Richiesta
Prosegui il brano sulla testimonianza di Ilda Boccassini e sulla replica di Genchi, riprendendo subito dopo l'ultima frase.

Brano fornito
--------------------

LA REPLICA DI GENCHI

Sentito da ilSicilia.it, l’avvocato Genchi replica così alle accuse: «Ilda Boccassini a distanza di quasi un trentennio da quegli eventi non si rende ancora conto di essere stata – probabilmente senza volerlo, perché indotta da altri sentimenti – la prima vera responsabile dei depistaggi delle indagini sulle stragi che grazie a lei Arnaldo La Barbera ed altri, sopra e sotto di lui, hanno potuto compiere. La sua repentina fuga da Caltanissetta dopo avere contribuito ad accreditare il falso pentito Scarantino, il suo infausto passaggio da Palermo e il ritorno a Milano, da dove era andata via per le note vicende a tutti note, ne sono una conferma».

E ancora, Genchi prosegue: «Ilda Boccassini, all’epoca in cui era pm a Caltanissetta, dopo avermi richiesto ed autorizzato ad analizzare i computer e i dispositivi informatici di Giovanni Falcone, oltre che ad acquisire i tabulati delle sue utenze cellulari, non mi ha consentito di verificare dalle sue carte di credito l’effettiva trasferta in America alla fine di aprile del 1992, che Falcone aveva scrupolosamente annotato nel suo databank Casio, che delle manine di Stato (su cui la Boccassini non volle mai indagare) avevano provveduto a cancellare».

“PALMA E PETRALIA DAVANO CREDITO A SCARANTINO”

“Si doveva capire subito” che Vincenzo Scarantino, il falso pentito della strage di via D’Amelio “era inattendibile”. È quanto dice ancora ilda Boccassini, deponendo al processo di Caltanissetta.

Palma-Tinebra-Petralia
Palma-Tinebra-Petralia

Alla domanda su chi fossero i magistrati che “davano credito” all’ex picciotto della Guadagna di Palermo, le cui affermazioni portarono a numerose condanne definitive per le stragi, poi revisionate, Boccassini replica: “I pm Annamaria Palma e Carmelo Petralia, cioè i due magistrati che oggi sono indagati dalla Procura di Messina per calunnia aggravata in concorso con l’accusa di avere indotto Scarantino a fare delle dichiarazioni. Poi Il magistrato, che fu applicata a Caltanissetta dal 1992 al 1994, ricorda che nell’agosto 1994, poco prima che lasciasse Caltanissetta, aveva chiesto al Procuratore Giovanni Tinebra di potere partecipare agli interrogatori di Scarantino e rinviare le ferie, ma il Procuratore la mandò in vacanza. “Dopo il mio ritorno venni tenuta fiori dai giochi – dice – Non ero più la protagonista della dinamica investigativa”.

--------------------

Voci di dati
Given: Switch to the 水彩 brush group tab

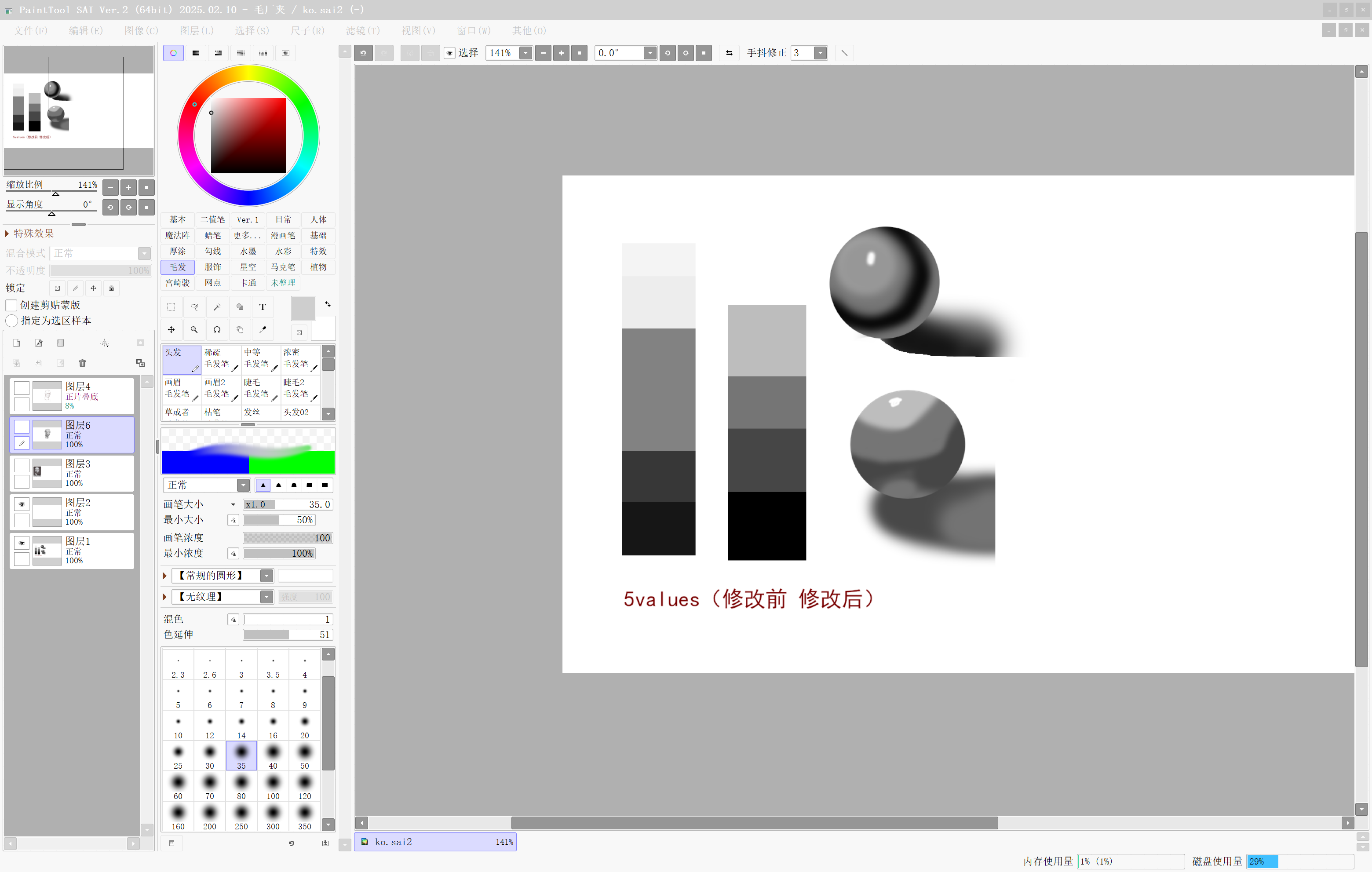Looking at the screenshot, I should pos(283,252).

--------------------

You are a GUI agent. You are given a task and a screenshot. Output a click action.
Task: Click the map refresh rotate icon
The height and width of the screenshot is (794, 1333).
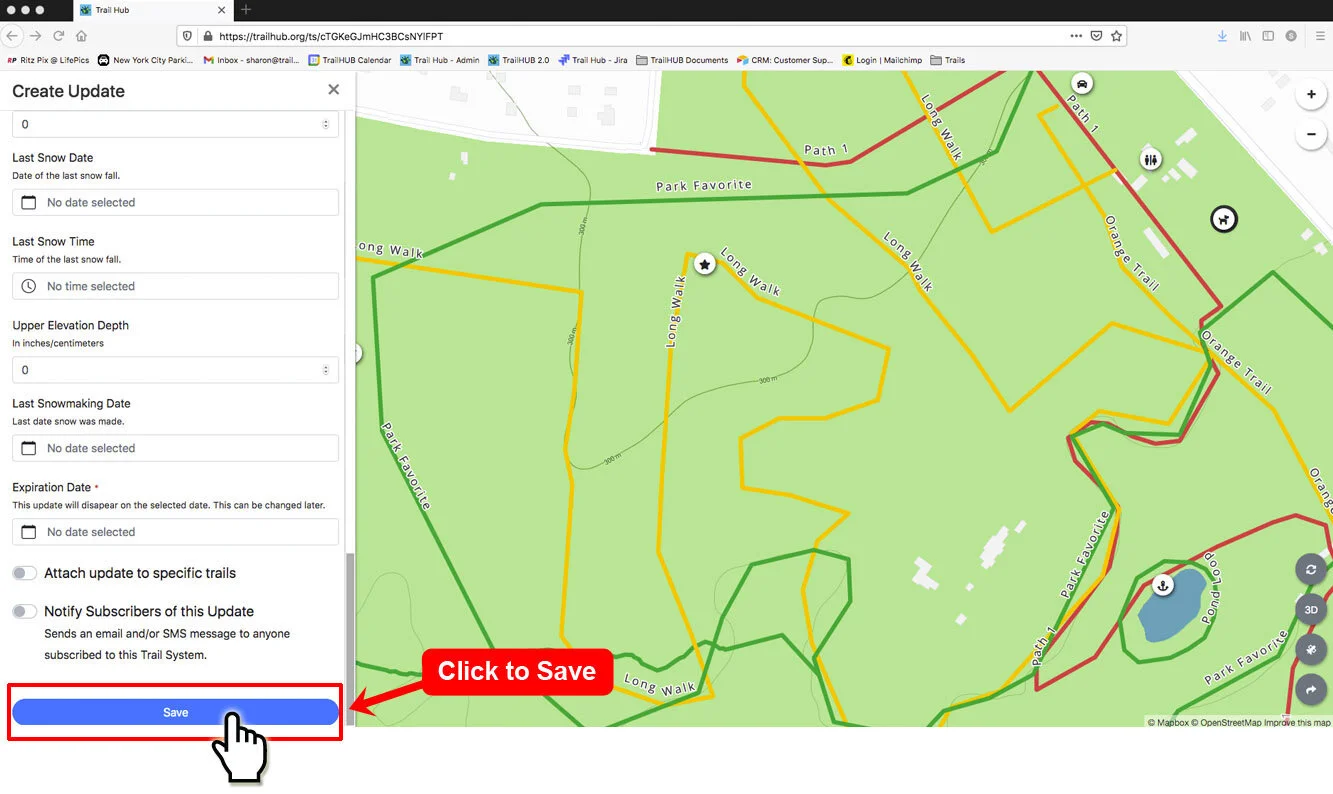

--------------------

Risultato
INDAGINI SUL CASTELLO UTVEGGIO

“Una delle ipotesi che facevano i colleghi era quella che il telecomando potesse essere partito dal Castello Utveggio. Rispetto a questa pista partirono quasi immediatamente delle indagini”, ha continuato la Boccassini. Ipotesi tra l’altro, suggerita dallo stesso Genchi, che oggi lei accusa in aula.

“Fu anche attivato un filone di indagine sulla presenza di Bruno Contrada in via D’Amelio, ma dai riscontri risultava che, al momento dell’esplosione che uccise Borsellino e gli agenti di scorta, fosse altrove, in barca con un gioielliere palermitano”.

“SCARANTINO DICEVA SCIOCCHEZZE”

 “Io e il collega Sajeva facemmo una relazione in cui scrivevamo che man mano che si facevano gli interrogatori c’era la prova regina, inconfutabile, che Scarantino stava dicendo sciocchezze e quindi si doveva correre subito ai ripari per evitare cose che nel tempo avrebbero pregiudicato le indagini”. 

scarantinoE ancora: “Per me c’erano delle perplessità. Tant’è che dissi di concentrare gli interrogatori ad agosto e che non sarei andata in ferie. La risposta di Tinebra fu: ‘ti sei sacrificata tanto, ora te ne vai in ferie’, tant’è che tornai a settembre. Il patatrac per me e Roberto Sajeva fu quello che leggemmo al nostro ritorno. Essere tenuta fuori dai giochi era la prassi. Vuoi per leggerezza, vuoi per sciatteria, non ero più la protagonista come lo ero stata nei mesi precedenti nella dinamica investigativa delle due stragi”.

“La relazione che io e il collega Roberto Sajeva facemmo sulla non credibilità di Vincenzo Scarantino era sparita da Caltanissetta ma io ne avevo diverse copie”, riporta l’Ansa.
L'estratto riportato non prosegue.